Estimate how a lump-sum mortgage recast lowers your monthly payment and total interest while keeping your existing loan, rate, and term intact—useful when you have windfall cash but don’t want a refinance.
Instead of replacing your mortgage with a brand‑new loan (and paying full closing costs), a recast keeps your current note in place and simply re‑amortizes the remaining balance after you make a large principal payment. That means the interest rate and maturity date stay the same, but your scheduled principal‑and‑interest payment drops because there is less principal to spread over the remaining term. This calculator surfaces that tradeoff so you can see how much payment relief and interest savings a lump sum might buy you compared with doing nothing or pursuing a full refinance.
Calculates your current principal‑and‑interest payment based on the remaining balance, APR, and months left on the loan, using the standard mortgage payment formula.
Applies the lump‑sum recast directly to principal, then recalculates the new payment over the same remaining term and rate, effectively lowering the monthly obligation while keeping the payoff date unchanged.
Computes total interest over the remaining life of the loan under the original schedule and under the recast schedule, then reports interest saved as the difference between those two amounts.
Displays the change in monthly payment so you can weigh steady cash‑flow relief against the opportunity cost of locking a lump sum into home equity instead of investing or using it elsewhere.
Payment = P × r × (1 + r)^n / ((1 + r)^n − 1), where P is principal, r is monthly rate, n is months. New payment uses (P − lump sum) as principal with same r and n. Interest saved = (old payment × n − P) − (new payment × n − (P − lump sum)).
Use this mortgage recast calculator to see how a lump-sum payment lowers your monthly P&I without refinancing.

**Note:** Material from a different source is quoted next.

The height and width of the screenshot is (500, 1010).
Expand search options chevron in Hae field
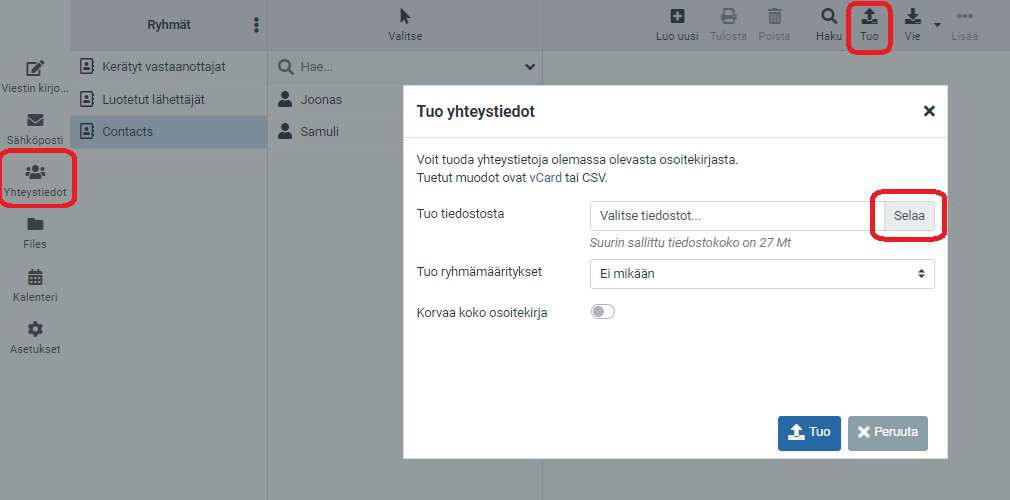pos(529,67)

Enter balance, APR, months remaining, and the lump sum to view your new payment, payment reduction, and interest saved.
Compare recasting vs refinancing when current rates are higher than your locked rate.
Model how bonus cash, sale proceeds, or RSU liquidity can cut your mortgage bill while keeping your existing loan.
Test different lump sums to balance liquidity needs against cash-flow relief and long-term interest savings.
Check whether a recast plus PMI removal produces the payment drop you need without triggering refinance closing costs.
If you expect to move in a few years, test whether the lump sum’s interest savings outweigh keeping cash invested elsewhere.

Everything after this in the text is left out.